Exercise task:
Rewrite all of the data below as a Markdown table with two columns, Row and Line, where each line of text gets its own row and a sequential number. Leave out the blank lines.

(Element lookup data)
========================================
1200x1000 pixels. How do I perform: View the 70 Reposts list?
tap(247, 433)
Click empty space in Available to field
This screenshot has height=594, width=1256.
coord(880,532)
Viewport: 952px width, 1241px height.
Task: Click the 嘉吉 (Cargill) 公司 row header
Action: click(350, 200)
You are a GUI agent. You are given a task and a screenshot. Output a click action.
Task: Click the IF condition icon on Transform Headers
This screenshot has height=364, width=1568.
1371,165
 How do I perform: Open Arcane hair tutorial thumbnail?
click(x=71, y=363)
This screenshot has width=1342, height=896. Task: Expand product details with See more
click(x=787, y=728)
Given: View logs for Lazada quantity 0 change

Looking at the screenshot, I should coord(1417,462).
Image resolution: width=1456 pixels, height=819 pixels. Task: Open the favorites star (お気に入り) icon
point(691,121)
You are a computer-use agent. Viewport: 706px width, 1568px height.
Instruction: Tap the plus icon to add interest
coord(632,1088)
========================================
Result for this exercise:
| Row | Line |
|---|---|
| 1 | 1200x1000 pixels. How do I perform: View the 70 Reposts list? |
| 2 | tap(247, 433) |
| 3 | Click empty space in Available to field |
| 4 | This screenshot has height=594, width=1256. |
| 5 | coord(880,532) |
| 6 | Viewport: 952px width, 1241px height. |
| 7 | Task: Click the 嘉吉 (Cargill) 公司 row header |
| 8 | Action: click(350, 200) |
| 9 | You are a GUI agent. You are given a task and a screenshot. Output a click action. |
| 10 | Task: Click the IF condition icon on Transform Headers |
| 11 | This screenshot has height=364, width=1568. |
| 12 | 1371,165 |
| 13 |  How do I perform: Open Arcane hair tutorial thumbnail? |
| 14 | click(x=71, y=363) |
| 15 | This screenshot has width=1342, height=896. Task: Expand product details with See more |
| 16 | click(x=787, y=728) |
| 17 | Given: View logs for Lazada quantity 0 change |
| 18 | Looking at the screenshot, I should coord(1417,462). |
| 19 | Image resolution: width=1456 pixels, height=819 pixels. Task: Open the favorites star (お気に入り) icon |
| 20 | point(691,121) |
| 21 | You are a computer-use agent. Viewport: 706px width, 1568px height. |
| 22 | Instruction: Tap the plus icon to add interest |
| 23 | coord(632,1088) |